◆ **Goal of the exercise**: In the records below, find the line with "643x499 pixels. Task: Click" and the line with "Task: Click the first". Print both exactly, along with every line between them, and no other line.
------------------------------
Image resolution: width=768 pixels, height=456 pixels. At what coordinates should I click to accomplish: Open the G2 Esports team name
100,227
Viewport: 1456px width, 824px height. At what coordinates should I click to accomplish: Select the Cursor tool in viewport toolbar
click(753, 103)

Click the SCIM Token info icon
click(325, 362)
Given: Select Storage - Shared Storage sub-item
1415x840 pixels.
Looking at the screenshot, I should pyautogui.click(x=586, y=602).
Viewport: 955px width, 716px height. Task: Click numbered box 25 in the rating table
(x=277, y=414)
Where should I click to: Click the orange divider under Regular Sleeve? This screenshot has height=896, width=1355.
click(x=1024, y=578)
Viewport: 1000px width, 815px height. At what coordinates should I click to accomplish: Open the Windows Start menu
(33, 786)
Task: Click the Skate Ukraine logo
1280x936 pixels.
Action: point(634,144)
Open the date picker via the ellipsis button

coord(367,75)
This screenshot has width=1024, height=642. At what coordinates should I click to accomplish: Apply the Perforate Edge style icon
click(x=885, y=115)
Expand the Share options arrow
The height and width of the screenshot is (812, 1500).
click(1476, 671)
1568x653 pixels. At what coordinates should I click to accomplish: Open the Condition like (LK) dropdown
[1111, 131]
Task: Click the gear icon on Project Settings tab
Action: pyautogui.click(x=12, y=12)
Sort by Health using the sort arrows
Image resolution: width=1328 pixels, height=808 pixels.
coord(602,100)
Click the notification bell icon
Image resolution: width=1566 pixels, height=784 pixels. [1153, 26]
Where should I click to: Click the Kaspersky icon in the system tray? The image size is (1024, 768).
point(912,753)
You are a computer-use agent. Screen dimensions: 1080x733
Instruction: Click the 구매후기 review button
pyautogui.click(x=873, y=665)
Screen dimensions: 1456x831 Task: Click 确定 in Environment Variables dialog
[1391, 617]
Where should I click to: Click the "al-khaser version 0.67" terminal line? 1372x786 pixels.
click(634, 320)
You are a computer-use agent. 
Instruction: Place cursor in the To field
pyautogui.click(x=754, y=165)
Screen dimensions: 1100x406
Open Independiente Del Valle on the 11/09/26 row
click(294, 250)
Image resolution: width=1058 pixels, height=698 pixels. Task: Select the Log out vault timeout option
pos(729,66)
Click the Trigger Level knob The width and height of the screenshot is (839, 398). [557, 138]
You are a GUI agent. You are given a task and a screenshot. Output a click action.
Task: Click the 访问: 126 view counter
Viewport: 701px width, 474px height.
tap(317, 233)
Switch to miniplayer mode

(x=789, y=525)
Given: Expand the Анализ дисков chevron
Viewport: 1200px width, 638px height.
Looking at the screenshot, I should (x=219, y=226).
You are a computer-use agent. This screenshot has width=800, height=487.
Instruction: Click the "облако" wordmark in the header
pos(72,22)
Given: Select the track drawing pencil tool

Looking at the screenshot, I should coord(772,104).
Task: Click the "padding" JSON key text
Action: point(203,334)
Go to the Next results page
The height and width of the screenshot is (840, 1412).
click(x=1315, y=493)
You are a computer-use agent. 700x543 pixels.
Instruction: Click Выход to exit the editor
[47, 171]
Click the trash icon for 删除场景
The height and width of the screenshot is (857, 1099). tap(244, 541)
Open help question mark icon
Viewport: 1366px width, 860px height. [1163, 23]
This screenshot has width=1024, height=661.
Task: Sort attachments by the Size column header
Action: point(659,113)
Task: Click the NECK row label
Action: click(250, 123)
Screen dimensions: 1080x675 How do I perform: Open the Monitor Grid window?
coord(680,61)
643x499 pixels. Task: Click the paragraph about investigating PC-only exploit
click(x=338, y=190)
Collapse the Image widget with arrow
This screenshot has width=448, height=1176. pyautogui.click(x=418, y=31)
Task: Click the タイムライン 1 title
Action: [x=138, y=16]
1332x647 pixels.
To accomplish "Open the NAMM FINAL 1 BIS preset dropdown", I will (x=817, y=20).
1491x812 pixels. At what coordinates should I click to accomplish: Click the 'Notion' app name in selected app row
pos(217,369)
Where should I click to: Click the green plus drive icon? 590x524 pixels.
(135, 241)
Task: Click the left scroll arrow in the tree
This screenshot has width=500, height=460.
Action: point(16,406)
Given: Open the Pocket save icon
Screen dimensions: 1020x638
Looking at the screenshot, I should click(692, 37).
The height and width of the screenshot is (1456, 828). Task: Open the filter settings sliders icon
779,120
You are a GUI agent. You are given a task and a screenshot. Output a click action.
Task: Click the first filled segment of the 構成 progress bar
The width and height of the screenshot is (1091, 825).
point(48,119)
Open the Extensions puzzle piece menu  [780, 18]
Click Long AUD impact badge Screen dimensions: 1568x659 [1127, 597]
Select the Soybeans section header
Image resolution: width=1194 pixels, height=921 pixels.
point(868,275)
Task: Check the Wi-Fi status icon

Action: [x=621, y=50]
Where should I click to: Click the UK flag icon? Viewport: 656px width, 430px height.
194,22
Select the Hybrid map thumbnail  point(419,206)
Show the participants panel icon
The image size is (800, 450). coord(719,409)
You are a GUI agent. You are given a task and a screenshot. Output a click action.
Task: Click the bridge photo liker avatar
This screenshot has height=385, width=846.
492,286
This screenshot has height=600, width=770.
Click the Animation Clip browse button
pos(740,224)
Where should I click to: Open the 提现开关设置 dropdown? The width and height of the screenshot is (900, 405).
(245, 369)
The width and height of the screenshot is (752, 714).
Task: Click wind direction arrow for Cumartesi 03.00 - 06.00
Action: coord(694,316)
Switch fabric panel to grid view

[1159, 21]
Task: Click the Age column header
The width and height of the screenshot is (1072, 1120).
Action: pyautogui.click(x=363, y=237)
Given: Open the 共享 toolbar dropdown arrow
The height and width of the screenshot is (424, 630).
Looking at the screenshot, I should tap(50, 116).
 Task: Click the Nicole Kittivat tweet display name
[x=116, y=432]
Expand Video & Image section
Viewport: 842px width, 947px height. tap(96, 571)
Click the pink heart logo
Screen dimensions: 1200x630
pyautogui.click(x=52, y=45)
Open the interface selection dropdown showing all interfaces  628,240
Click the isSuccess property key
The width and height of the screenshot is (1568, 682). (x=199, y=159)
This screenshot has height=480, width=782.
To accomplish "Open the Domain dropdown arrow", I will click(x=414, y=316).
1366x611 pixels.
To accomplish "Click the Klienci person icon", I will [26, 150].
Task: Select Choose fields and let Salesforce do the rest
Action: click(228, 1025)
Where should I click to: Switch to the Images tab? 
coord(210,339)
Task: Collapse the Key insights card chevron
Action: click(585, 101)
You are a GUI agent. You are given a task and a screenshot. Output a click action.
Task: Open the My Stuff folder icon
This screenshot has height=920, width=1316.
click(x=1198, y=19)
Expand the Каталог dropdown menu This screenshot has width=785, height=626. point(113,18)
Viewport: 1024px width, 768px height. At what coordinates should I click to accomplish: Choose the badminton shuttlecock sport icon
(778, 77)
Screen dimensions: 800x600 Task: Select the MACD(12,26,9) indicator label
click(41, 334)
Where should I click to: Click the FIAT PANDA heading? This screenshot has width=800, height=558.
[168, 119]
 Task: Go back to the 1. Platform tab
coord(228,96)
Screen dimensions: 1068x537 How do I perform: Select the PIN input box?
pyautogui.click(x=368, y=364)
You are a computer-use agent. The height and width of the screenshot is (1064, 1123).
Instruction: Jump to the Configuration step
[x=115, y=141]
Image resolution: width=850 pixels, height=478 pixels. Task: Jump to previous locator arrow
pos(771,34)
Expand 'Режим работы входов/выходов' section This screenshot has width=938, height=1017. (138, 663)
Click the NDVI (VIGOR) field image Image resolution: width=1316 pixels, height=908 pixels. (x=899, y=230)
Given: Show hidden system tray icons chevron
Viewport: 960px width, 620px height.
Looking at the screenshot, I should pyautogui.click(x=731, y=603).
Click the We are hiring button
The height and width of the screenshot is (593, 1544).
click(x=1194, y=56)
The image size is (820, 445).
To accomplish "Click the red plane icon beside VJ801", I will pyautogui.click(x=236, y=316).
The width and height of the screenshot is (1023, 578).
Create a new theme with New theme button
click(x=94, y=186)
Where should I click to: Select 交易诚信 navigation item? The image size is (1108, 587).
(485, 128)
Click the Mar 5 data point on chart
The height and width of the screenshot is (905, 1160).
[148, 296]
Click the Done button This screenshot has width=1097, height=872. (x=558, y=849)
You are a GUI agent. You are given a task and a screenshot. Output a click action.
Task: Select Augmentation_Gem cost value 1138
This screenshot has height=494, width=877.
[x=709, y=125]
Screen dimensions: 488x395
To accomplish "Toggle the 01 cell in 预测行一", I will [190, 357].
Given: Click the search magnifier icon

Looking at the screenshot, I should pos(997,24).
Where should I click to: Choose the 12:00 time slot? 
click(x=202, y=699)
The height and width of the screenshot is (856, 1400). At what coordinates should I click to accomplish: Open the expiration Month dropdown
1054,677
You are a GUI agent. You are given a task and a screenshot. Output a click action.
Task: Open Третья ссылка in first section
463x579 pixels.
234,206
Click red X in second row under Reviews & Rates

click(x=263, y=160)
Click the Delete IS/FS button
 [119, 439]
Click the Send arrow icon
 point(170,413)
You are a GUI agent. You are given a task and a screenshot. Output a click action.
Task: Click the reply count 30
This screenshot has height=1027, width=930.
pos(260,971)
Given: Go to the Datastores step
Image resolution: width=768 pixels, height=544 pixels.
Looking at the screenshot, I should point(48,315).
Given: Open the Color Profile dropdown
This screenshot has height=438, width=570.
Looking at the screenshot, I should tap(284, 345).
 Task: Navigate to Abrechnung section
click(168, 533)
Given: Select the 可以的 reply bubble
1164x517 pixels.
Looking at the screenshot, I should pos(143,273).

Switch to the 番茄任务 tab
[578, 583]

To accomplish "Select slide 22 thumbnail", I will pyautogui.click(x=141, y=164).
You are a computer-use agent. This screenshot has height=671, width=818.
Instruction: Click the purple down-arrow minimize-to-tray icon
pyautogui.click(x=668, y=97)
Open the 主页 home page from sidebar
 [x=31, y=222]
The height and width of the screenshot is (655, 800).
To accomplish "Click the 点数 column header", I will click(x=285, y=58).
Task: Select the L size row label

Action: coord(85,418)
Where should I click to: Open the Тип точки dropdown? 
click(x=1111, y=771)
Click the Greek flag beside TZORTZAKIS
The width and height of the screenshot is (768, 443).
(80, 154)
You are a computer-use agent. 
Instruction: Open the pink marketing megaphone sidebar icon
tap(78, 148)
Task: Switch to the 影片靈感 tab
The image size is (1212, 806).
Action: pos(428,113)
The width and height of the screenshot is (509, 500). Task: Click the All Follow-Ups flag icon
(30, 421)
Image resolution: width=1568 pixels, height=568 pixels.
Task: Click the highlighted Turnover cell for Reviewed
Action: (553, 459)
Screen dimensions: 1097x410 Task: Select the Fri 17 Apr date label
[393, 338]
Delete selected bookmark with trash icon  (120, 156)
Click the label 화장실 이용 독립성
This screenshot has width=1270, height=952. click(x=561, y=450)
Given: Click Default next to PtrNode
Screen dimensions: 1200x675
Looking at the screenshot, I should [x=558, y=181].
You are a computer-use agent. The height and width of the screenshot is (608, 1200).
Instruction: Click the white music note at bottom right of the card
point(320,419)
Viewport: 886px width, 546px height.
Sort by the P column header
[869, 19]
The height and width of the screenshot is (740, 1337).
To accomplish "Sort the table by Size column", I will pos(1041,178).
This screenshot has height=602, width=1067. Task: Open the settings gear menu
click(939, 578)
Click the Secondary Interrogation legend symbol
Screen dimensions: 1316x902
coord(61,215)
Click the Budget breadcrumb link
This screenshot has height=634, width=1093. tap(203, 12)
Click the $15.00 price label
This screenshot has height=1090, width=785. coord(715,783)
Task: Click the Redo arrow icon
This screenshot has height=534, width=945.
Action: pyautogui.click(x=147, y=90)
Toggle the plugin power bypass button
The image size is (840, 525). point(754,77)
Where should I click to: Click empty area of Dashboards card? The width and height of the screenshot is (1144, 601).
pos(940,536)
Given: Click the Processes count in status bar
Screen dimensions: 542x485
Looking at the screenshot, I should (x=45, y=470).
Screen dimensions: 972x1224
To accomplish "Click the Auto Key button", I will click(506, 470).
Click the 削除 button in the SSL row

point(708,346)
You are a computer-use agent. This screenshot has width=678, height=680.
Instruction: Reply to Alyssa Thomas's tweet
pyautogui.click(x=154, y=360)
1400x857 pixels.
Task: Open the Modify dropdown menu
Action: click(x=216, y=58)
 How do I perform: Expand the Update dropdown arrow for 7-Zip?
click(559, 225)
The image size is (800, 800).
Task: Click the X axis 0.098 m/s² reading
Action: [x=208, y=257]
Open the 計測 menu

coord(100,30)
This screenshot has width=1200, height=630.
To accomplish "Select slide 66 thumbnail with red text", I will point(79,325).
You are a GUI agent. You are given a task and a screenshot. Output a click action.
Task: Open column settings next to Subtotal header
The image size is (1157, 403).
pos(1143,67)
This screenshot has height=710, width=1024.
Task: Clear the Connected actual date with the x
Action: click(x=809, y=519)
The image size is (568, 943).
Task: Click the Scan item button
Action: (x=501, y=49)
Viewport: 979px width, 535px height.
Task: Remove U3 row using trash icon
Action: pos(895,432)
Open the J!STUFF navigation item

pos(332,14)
------------------------------
◆ **Solution to the problem**:
643x499 pixels. Task: Click the paragraph about investigating PC-only exploit
click(x=338, y=190)
Collapse the Image widget with arrow
This screenshot has width=448, height=1176. pyautogui.click(x=418, y=31)
Task: Click the タイムライン 1 title
Action: [x=138, y=16]
1332x647 pixels.
To accomplish "Open the NAMM FINAL 1 BIS preset dropdown", I will (x=817, y=20).
1491x812 pixels. At what coordinates should I click to accomplish: Click the 'Notion' app name in selected app row
pos(217,369)
Where should I click to: Click the green plus drive icon? 590x524 pixels.
(135, 241)
Task: Click the left scroll arrow in the tree
This screenshot has width=500, height=460.
Action: point(16,406)
Given: Open the Pocket save icon
Screen dimensions: 1020x638
Looking at the screenshot, I should click(692, 37).
The height and width of the screenshot is (1456, 828). Task: Open the filter settings sliders icon
779,120
You are a GUI agent. You are given a task and a screenshot. Output a click action.
Task: Click the first filled segment of the 構成 progress bar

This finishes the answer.